*** Fragment tekstu ***

James J. Jeffries

 
James Jackson Jeffries (Jim Jeffries), ur. 15 kwietnia 1875 r. w Carroll st. Ohio, zm. 3 marca 1953 roku. Mistrz Świata w wadze ciężkiej w latach 1899-1905. Słyną z Jim Jeffriesniezwyklej wytrzymałości i kondycji. Jako naturalny mańkut największą siłę posiadał w lewej ręce, którą nokautował większość rywali. Jeden z najlepszych bokserów tamtej epoki, i jedna z największych legend wagi ciężkiej.
Przydomek ringowy : The Boilermaker
Bilans: 22 walk, wygranych 18(15  KO), przegranych 1(1 KO), remisów 2
Warunki fizyczne: Wzrost – 183 cm, zasięg ramion – 194 cm, waga od 91 kg do 109 kg
Trenerzy: Billy Delaney, Tommy Ryan
James J. Jeffries wychowywał się na farmie wśród siedmioro rodzeństwa. W 1881 r. przeniósł się wraz z rodziną do Los Angeles, gdzie jako nastolatek pracował w kopalni, oraz przy budowie kolei. Ciężka praca fizyczna uformowała jego atletyczną sylwetką. W wolnym czasie trenował biegi, zapasy oraz boks w miejscowej sali gimnastycznej. Tak było do 20 roku życia, kiedy postanowił zawalczyć za pieniądze. W pierwszej walce miał problemy z doświadczonym wędrownym bokserem, Hankiem Griffinem, z którym ostatecznie wygrał w 14 rundzie. Zauważywszy, że boks bardziej się opłaca niż praca, przeniósł się do San Francisco, gdzie były lepsze perspektywy dla bokserów. Tam w łatwy sposób pokonał lokalnego boksera Dana Longa.

*** Zestaw rekordów ***

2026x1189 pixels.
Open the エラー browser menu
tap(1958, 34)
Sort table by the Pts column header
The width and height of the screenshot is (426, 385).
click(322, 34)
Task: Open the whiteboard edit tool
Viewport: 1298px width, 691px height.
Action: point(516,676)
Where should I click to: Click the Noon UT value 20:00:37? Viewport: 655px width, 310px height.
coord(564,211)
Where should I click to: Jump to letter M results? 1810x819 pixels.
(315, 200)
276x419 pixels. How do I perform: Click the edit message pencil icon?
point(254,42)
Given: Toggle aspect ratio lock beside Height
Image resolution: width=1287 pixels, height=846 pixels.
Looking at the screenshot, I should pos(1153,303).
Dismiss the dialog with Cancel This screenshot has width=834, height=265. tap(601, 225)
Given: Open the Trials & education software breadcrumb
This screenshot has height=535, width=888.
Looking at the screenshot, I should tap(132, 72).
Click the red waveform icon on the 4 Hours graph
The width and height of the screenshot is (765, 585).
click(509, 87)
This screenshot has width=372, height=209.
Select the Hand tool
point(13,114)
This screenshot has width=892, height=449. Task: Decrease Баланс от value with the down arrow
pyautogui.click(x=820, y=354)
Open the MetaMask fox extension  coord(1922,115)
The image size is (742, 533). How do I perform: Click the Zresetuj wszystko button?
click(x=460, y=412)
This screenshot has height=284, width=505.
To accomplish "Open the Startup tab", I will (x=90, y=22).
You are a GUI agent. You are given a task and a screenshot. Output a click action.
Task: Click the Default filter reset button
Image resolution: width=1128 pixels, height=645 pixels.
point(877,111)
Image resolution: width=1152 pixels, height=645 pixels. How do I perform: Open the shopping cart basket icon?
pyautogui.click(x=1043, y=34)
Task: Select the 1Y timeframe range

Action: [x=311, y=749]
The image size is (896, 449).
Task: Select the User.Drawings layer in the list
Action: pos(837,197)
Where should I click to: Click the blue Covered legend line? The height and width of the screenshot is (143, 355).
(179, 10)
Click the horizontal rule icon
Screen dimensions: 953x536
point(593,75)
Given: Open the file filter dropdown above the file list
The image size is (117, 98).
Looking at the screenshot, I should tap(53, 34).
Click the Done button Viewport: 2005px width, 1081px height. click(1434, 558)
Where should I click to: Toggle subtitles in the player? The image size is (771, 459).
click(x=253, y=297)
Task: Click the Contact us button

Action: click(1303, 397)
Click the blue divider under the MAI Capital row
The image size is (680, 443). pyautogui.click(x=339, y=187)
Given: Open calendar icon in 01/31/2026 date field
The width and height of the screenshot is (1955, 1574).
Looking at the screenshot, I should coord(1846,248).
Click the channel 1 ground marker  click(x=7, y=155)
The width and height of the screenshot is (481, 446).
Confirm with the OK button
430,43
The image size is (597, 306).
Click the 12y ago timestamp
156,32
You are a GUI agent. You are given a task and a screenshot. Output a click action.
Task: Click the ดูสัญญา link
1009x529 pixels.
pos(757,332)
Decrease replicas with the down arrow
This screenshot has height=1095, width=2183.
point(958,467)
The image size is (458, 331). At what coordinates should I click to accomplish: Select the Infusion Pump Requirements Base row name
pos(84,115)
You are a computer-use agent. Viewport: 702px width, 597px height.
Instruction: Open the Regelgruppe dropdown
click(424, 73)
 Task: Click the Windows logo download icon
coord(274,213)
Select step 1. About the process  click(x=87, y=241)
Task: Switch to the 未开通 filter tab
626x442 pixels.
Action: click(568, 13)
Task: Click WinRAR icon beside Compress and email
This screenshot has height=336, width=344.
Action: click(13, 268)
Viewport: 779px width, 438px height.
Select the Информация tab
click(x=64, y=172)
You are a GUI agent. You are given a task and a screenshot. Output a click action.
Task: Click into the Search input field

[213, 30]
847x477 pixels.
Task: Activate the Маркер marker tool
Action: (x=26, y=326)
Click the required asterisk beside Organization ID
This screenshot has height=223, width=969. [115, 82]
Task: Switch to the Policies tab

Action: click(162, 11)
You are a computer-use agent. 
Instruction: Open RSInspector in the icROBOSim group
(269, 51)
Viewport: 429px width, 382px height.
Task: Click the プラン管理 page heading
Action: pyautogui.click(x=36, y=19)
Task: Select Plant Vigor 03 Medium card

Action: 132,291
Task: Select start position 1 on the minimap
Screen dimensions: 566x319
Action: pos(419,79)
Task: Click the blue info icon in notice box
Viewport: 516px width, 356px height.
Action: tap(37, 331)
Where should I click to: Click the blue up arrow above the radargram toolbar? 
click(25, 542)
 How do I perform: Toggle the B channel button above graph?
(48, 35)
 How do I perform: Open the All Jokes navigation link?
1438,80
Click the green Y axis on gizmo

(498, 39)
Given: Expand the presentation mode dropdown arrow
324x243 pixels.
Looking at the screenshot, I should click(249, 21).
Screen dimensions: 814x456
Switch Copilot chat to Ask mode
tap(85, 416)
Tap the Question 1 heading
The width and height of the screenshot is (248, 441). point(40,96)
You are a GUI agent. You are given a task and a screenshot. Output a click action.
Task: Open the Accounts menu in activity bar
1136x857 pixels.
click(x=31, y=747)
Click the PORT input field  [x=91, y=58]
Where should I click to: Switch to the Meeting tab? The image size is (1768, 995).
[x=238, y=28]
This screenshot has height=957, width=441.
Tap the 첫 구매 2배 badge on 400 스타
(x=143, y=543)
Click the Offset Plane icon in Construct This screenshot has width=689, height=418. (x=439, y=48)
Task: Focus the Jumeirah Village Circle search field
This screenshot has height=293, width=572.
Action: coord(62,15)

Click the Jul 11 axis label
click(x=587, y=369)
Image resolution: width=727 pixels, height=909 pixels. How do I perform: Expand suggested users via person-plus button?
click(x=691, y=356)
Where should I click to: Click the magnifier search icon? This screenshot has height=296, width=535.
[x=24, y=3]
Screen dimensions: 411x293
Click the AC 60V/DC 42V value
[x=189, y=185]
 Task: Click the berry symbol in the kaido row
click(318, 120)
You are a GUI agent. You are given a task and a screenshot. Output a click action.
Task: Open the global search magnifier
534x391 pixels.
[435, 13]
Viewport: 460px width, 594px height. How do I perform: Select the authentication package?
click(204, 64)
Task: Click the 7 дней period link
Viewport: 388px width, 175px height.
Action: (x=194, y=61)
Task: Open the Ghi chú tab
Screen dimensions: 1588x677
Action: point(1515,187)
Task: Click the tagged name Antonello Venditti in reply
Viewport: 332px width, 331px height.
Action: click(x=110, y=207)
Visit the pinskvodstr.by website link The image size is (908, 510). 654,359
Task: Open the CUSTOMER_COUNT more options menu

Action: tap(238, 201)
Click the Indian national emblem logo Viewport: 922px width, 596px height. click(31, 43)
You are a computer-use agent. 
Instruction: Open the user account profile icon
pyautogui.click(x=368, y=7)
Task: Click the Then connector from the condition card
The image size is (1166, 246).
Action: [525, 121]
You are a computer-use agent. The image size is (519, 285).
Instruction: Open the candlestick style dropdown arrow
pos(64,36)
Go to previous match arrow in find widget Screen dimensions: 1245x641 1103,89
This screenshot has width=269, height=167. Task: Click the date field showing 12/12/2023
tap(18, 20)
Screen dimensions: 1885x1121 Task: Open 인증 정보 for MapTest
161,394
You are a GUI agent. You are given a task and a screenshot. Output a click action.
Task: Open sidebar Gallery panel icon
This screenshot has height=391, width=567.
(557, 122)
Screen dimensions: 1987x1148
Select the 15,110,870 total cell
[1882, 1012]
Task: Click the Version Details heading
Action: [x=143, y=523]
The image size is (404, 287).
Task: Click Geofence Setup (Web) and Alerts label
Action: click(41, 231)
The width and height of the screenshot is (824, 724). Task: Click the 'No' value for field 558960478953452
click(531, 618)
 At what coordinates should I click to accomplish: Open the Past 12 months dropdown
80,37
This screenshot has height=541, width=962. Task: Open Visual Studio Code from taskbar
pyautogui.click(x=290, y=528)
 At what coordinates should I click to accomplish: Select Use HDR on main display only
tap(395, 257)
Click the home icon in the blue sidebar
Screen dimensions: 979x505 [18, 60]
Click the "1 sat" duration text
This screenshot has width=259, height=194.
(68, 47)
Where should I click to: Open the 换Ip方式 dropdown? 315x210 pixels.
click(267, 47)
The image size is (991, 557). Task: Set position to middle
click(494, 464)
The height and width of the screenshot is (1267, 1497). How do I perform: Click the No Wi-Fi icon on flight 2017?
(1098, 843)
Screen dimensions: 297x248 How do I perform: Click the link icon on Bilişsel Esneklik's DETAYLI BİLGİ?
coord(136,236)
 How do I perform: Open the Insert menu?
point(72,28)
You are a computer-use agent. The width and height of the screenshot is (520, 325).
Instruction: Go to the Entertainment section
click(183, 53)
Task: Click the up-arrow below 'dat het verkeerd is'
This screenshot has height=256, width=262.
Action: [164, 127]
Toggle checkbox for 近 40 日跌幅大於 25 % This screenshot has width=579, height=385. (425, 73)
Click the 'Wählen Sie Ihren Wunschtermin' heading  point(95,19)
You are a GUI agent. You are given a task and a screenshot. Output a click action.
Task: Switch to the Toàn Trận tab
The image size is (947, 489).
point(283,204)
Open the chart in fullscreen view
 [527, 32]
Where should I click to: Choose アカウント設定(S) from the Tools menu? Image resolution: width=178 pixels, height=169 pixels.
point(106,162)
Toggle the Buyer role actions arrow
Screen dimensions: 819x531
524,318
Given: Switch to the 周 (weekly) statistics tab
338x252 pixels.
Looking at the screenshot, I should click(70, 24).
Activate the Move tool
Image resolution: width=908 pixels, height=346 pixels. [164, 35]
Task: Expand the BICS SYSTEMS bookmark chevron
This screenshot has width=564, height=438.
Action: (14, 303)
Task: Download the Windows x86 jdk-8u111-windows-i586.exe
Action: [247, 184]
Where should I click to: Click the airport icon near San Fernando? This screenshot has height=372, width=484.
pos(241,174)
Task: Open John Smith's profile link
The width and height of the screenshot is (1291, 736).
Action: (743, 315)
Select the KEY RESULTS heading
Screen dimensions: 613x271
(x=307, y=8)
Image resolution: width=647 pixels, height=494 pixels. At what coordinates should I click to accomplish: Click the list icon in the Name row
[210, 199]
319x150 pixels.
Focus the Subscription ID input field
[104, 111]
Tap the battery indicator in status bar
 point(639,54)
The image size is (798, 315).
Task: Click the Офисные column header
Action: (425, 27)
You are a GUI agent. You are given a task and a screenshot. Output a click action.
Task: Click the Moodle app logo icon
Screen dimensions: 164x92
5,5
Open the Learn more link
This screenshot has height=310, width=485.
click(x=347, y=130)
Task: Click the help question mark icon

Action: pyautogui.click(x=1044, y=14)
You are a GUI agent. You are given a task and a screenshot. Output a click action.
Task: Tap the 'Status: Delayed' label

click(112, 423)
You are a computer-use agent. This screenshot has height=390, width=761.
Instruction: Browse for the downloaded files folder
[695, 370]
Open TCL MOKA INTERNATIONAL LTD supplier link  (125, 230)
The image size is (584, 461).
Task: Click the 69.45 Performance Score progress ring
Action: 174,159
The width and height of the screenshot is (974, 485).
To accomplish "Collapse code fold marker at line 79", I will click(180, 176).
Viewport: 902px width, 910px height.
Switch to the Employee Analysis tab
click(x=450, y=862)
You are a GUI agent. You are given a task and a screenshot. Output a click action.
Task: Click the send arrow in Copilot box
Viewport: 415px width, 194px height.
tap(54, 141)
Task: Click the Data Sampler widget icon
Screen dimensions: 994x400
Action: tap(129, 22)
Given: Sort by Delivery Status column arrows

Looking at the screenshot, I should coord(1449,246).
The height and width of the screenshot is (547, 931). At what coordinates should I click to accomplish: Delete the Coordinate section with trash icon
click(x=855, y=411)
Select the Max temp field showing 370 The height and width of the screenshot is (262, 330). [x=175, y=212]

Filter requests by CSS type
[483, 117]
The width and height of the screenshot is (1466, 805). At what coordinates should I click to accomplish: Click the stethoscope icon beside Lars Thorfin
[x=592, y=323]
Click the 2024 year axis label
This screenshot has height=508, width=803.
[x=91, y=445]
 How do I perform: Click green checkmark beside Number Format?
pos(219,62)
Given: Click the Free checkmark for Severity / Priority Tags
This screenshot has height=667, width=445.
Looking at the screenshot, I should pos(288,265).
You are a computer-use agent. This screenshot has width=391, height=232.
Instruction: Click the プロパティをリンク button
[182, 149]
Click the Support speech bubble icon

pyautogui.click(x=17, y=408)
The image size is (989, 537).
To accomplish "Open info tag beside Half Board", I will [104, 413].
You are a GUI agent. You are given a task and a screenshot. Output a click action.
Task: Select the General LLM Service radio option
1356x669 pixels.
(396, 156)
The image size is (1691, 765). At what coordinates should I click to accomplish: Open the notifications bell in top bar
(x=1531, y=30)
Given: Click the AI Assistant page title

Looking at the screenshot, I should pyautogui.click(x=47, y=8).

***

Polecenia:
**1)** Wymień wszystkie osoby, oprócz samego Jeffriesa, podane w tekście o Jeffriesie z imienia i nazwiska.
**2)** Przepisz dosłownie z tekstu o Jeffriesie fragment między "James Jackson Jeffries" a "legend wagi ciężkiej.", wraz z tymi słowami.
Opieraj się wyłącznie na tekście.

Rozwiązania:
**1)** Billy Delaney, Tommy Ryan, Hank Griffin, Dan Long

**2)**
James Jackson Jeffries (Jim Jeffries), ur. 15 kwietnia 1875 r. w Carroll st. Ohio, zm. 3 marca 1953 roku. Mistrz Świata w wadze ciężkiej w latach 1899-1905. Słyną z Jim Jeffriesniezwyklej wytrzymałości i kondycji. Jako naturalny mańkut największą siłę posiadał w lewej ręce, którą nokautował większość rywali. Jeden z najlepszych bokserów tamtej epoki, i jedna z największych legend wagi ciężkiej.